Saturday 5 September 2009

Janani Luwum and Elizabeth of Russia

Janani Luwum - Anglican, Archbishop Born 1922 - Died 17th February 1977



Born in Kitgum District of Uganda and converted to Christianity in 1948. In 1954 he was ordained a priest. He was consecrated bishop in 1961 and in 1966 became Archbishop of Uganda, Zaire, Rwanda and Burundi.


A critic of the regime of Idi Amin from its start in 1971, in 1977 he delivered a not to the President complaining about the arbitary killings and disappearances blamed on the brutal regime of the dictator. Luwum was arrested on 16th February 1977. He was accused of being an agent of the exiled president, and plotting a coup. It was annouced the following day, that he had been killed in a car crash while being taken to an interogation centre, while attempting to escape.

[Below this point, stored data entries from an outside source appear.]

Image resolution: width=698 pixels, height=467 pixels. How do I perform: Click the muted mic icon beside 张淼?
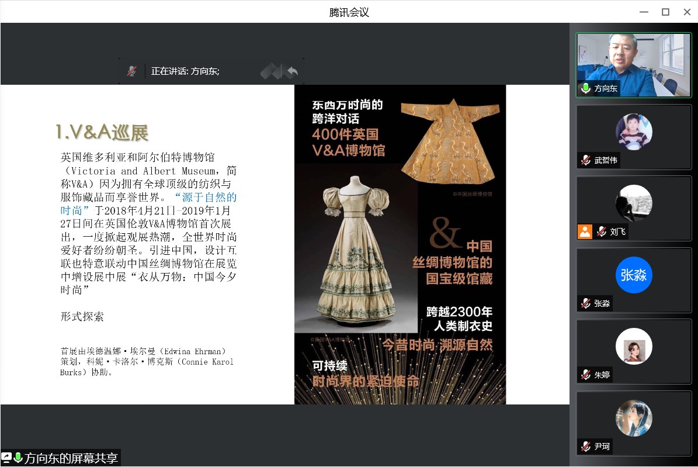(585, 303)
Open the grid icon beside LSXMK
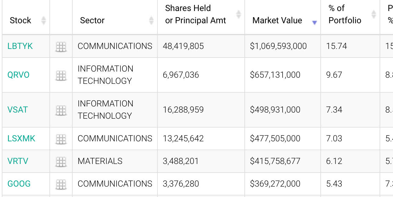 click(61, 139)
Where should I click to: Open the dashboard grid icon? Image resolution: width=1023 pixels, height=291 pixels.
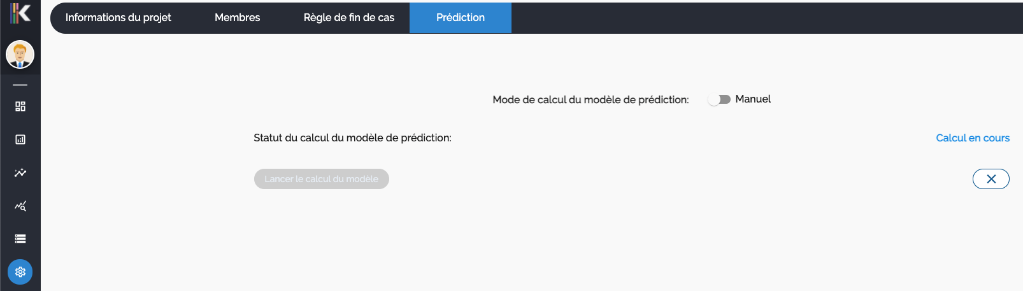click(x=20, y=106)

When his body was released it was bullet ridden and it is possible that he was killed by Amin himself.

Elizabeth of Russia - Russian Orthodox, Religious Born November 1st 1864 - Died July 18th 1918


A princess of the House of Hess in Germany and granddaughter of Queen Victoria , she was greatly admired for her beauty by many of the most eligble batchelors of Europe when she came of age. She ultimately married Grand Duke Sergei of Russia in 1884. They had a happy, though childless, marriage and lived in Moscow where Sergei was Governor General. Her position in the Royal Family was further cemented when her sister Alex became the Tsarina ( the last to hold the title )

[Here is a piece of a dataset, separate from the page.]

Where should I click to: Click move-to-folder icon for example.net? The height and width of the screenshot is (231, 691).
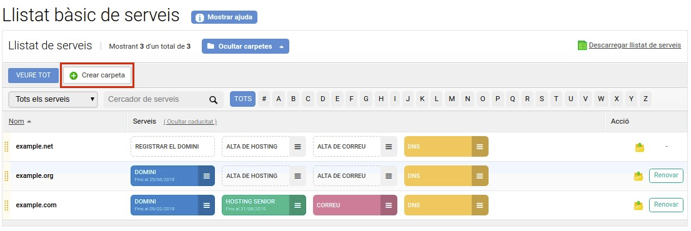click(x=639, y=147)
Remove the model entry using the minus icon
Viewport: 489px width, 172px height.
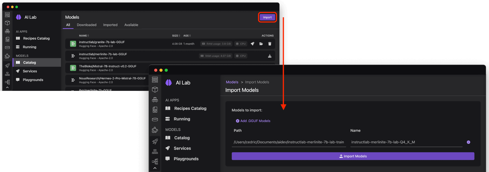point(468,142)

Her happiness was shattered in February 1905 when Sergei was assasinated. In 1909 she sold all her clothes and jewelery in aid of the Sisters of Martha and Mary and entered their convent as its abbess. It was from here that she carried out works of charity until in 1918, Lenin ordered her arrest.

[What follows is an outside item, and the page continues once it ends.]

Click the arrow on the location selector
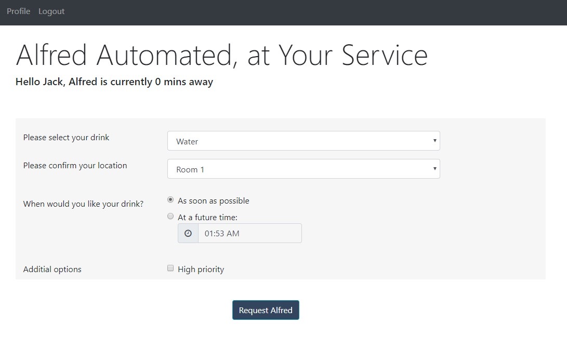This screenshot has height=350, width=567. (434, 169)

In July, she was take to Yekatrinburg and was killed by the Bolsheviks. They threw her and her companions ( including some minor royals ) into a mineshaft. The fall did not kill her outright, although she did die of her injuries. That is not before she bandaged the wounds of a fellow victim. Her remains were found by the advancing White Russian army and taken to Jerusalem to be buried.

She was canonised by the Russian Orthodox Church in 1992.